The February 9, 1935 issue of Liberty magazine includes many other fascinating predictions by Tesla for the future of humanity, which we’ll no doubt look at in the weeks ahead. But for the time being I’ve transcribed only the eugenics portion of Tesla’s predictions below, to remind us that we should be cautious when making gods of men:
The year 2100 will see eugenics universally established. In past ages, the law governing the survival of the fittest roughly weeded out the less desirable strains. Then man’s new sense of pity began to interfere with the ruthless workings of nature. As a result, we continue to keep alive and to breed the unfit. The only method compatible with our notions of civilization and the race is to prevent the breeding of the unfit by sterilization and the deliberate guidance of the mating instinct. Several European countries and a number of states of the American Union sterilize the criminal and the insane. This is not sufficient. The trend of opinion among eugenists is that we must make marriage more difficult. Certainly no one who is not a desirable parent should be permitted to produce progeny. A century from now it will no more occur to a normal person to mate with a person eugenically unfit than to marry a habitual criminal.

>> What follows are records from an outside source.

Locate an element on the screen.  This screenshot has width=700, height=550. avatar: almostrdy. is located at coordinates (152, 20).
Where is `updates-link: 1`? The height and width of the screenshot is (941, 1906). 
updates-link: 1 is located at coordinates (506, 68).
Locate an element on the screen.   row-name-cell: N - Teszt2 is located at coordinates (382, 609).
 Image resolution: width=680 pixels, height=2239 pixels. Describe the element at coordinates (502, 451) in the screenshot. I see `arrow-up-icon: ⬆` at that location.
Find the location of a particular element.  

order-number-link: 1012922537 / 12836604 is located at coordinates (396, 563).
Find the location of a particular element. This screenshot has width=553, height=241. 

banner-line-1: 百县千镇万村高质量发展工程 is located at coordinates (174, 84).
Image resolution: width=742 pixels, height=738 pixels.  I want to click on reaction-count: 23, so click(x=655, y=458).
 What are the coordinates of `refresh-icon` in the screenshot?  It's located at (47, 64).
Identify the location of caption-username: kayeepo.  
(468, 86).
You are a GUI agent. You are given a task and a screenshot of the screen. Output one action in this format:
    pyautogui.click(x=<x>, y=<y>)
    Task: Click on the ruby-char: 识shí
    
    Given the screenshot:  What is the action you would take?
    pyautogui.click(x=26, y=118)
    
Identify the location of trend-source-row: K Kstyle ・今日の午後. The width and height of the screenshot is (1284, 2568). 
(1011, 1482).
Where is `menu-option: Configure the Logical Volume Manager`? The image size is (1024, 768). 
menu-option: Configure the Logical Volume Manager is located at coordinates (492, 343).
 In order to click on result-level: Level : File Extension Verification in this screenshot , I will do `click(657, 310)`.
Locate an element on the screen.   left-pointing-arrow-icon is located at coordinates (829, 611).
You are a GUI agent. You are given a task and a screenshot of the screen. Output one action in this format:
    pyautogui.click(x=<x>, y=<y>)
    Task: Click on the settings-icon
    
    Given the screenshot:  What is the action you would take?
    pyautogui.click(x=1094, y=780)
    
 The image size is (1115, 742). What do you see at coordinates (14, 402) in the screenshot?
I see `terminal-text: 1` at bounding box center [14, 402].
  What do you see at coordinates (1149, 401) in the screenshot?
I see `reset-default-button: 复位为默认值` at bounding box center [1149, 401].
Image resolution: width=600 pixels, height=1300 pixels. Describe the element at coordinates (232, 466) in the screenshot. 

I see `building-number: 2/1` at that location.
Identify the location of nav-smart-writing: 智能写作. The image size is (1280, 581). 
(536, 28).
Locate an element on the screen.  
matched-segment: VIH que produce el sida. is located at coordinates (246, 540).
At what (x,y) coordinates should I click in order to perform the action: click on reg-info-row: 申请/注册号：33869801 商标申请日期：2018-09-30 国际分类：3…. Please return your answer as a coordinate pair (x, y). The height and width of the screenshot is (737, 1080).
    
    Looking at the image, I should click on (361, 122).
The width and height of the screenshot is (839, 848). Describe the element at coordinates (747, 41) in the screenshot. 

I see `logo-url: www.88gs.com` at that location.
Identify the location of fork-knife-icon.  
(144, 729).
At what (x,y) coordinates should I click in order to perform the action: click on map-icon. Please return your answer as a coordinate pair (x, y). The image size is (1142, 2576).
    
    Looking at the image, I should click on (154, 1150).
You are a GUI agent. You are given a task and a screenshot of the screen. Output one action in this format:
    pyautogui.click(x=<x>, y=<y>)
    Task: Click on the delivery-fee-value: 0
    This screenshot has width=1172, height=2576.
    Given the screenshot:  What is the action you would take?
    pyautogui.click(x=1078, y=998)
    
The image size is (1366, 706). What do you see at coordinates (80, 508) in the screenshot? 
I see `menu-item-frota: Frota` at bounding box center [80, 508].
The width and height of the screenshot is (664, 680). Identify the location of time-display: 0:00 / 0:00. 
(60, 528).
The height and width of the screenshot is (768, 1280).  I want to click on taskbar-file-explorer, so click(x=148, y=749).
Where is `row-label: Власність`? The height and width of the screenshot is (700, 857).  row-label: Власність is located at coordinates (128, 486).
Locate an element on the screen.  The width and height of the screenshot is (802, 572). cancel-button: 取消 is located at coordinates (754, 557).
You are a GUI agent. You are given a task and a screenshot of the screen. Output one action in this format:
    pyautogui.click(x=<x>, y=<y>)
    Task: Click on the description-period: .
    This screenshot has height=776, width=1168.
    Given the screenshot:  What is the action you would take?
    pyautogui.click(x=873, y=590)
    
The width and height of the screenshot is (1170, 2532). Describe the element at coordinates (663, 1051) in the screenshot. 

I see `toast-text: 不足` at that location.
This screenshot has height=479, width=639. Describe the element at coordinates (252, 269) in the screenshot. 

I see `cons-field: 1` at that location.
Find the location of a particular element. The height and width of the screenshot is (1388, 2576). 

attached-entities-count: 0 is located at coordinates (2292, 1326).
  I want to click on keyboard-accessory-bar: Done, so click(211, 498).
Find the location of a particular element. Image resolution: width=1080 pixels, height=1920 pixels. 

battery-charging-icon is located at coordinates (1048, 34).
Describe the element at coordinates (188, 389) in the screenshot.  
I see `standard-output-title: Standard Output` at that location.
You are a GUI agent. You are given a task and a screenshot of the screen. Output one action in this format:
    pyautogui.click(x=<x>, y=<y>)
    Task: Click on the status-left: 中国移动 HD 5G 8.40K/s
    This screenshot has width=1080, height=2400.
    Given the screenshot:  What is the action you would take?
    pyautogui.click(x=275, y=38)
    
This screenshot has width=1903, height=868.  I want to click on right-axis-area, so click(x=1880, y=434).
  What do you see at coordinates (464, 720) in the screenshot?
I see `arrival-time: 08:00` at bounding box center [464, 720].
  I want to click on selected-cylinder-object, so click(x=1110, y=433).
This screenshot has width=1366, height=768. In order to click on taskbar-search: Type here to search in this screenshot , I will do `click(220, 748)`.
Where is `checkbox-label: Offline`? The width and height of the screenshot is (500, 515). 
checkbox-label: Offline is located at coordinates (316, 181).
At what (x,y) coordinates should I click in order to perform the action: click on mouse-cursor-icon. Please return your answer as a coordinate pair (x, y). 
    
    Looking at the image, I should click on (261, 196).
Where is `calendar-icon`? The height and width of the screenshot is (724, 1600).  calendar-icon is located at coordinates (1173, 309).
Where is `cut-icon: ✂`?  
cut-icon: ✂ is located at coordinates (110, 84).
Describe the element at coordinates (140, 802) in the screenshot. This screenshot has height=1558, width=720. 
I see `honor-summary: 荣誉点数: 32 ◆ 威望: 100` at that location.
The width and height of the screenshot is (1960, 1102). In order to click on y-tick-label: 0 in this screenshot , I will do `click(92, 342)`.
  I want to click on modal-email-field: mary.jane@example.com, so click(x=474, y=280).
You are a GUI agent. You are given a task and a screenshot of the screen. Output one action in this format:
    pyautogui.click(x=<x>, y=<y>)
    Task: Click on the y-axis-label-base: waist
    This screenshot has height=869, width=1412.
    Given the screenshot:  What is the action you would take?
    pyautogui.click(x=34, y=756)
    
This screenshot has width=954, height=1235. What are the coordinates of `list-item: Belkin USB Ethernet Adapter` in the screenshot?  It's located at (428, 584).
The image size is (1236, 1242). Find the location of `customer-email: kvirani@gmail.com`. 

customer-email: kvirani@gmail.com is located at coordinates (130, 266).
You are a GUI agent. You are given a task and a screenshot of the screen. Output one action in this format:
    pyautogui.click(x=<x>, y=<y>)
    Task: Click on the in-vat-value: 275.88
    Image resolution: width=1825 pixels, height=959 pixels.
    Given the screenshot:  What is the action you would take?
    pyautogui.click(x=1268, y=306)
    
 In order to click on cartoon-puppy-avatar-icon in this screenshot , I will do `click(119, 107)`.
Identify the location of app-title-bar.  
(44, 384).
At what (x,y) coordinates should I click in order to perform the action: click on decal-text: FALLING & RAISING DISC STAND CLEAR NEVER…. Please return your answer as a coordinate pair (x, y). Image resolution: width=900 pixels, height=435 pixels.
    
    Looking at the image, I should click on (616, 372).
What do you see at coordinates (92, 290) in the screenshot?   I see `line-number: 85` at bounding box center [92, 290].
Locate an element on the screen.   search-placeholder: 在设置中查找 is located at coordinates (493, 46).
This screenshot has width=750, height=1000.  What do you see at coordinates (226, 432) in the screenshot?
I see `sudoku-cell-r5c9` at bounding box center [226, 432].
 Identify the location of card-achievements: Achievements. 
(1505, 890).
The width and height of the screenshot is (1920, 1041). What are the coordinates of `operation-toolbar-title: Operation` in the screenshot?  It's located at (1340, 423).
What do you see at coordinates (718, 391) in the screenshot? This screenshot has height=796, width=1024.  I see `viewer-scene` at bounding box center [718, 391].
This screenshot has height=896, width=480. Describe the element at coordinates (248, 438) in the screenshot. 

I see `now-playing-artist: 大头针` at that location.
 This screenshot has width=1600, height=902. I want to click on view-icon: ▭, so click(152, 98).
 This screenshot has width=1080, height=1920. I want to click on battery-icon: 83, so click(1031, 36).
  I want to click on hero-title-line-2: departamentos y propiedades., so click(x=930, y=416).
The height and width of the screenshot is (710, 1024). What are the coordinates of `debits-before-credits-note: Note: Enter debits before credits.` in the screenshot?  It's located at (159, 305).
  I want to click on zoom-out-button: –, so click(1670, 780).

The ideas behind eugenics would become substantially less popular after World War II, for obvious reasons. I doubt that Tesla understood the scope of the atrocities that were being committed in Europe (and at the hands of the California eugenics movement) at the time. But again, his ideas were clear: the world should be rid of so-called undesirables. However unpleasant the idea of eugenics is to reasonable people on its surface, this notion seems particularly strange coming from a man like Tesla, whose own mental illnesses would have likely put him in the “undesirable” category under any authoritarian regime.